Let $X$ be a topological vector space, where the topology (as in Rudin's Functional Analysis) is such that,
- every singleton is a closed set,
- the vector space operations are continuous.
Now consider the set $S \subset X$ with the following property.
- $0 \in S$,
- for a nonzero $v \in X$ and all $0 < t < a \in \mathbb R$, we have $tv \notin S$.
Can $S$ be open ? some may argue that the open ball $B_r(0)$, an open beighborhood, intersects $tv$ and so $0$ is not an interior point of $S$ and therefore $S$ can't be open. But that is cheating, since there may be no metric or norm on the space to tell what is an open ball, I know that $0$ looks like a boundary point but how to show that for a vector topology. If my reasoning is wrong somewhere, please hint!
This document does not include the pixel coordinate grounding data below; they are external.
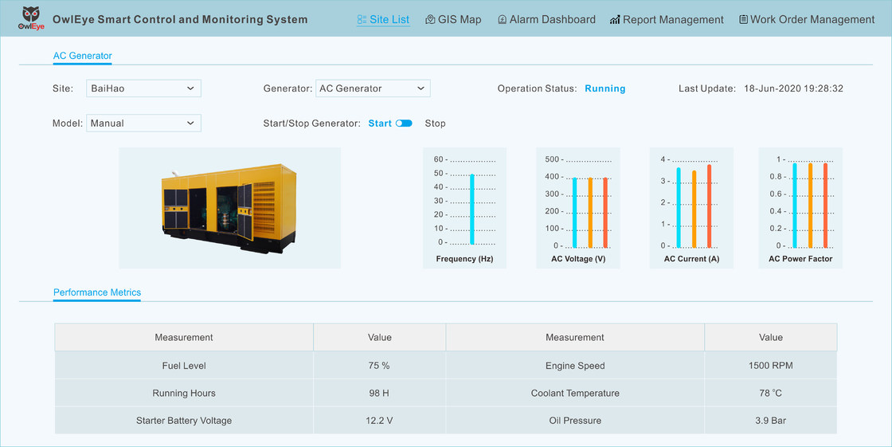Click the yellow generator image

click(x=229, y=207)
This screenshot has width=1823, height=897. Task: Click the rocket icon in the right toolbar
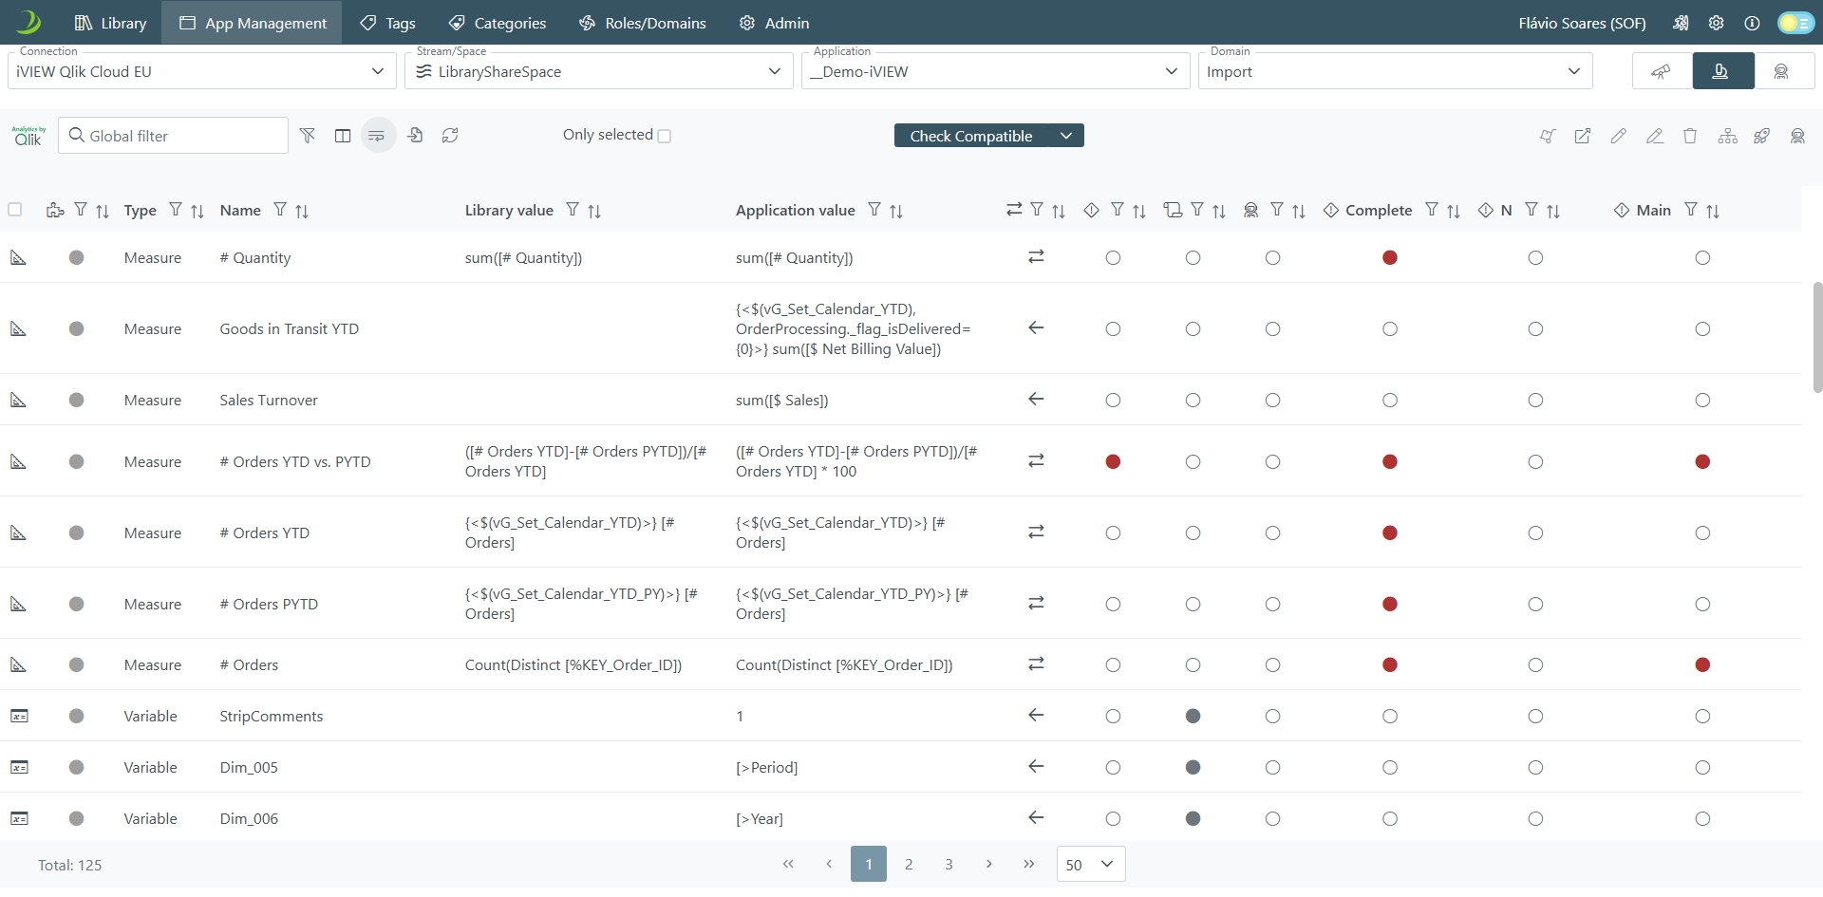point(1762,136)
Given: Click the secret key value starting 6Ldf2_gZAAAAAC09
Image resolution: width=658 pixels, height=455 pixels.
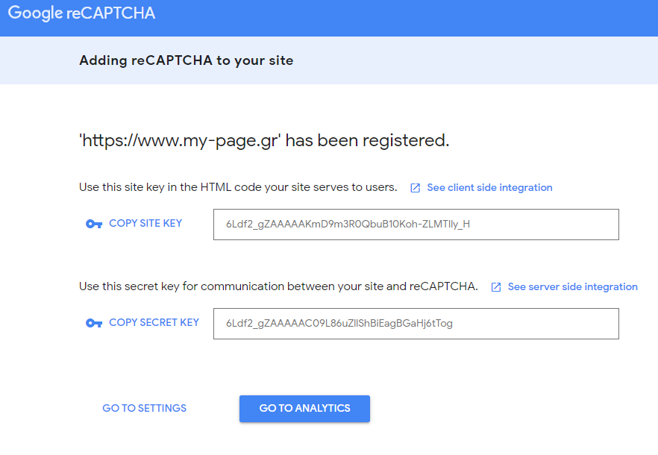Looking at the screenshot, I should 339,323.
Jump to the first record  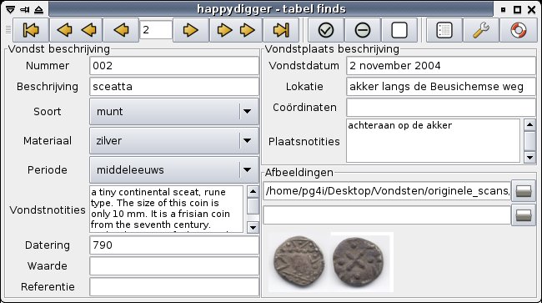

Added: If am I allowed to take the discrete topology, which doesn't seem to be inconsistant with the vector topology above, then perhaps $S$ is open, but only if the field of scalars has this (discrete) topology too, otherwise, e.g. for $\mathbb R$, it is not going to be the case.
Correct me if I'm wrong
Added: What are the further conditions on the vector topology such that $S$ is open, if we exclude the (trivial) discrete topology ?
Assume $S\subseteq X$ is open with $0\in S$. The map $\mu\colon \Bbb R\times X\to X$, $(c,w)\mapsto cw$ is continuous. The set $\mu^{-1}(S)$ is open and hence of the form $$\mu^{-1}(S)=\bigcup_{i\in I}\left]a_i,b_i\right[\times V_i$$ with real $a_i,b_i$ and open $V_i\subset X$. From $(0,v)\in\mu^{-1}(S)$, we see that there must exist some $i\in I$ with $a_i<0<b_i$ and $v\in V_i$. Pick $t\in\left]0,\min\{b_i,a\}\right[$. Then $tv\in S$.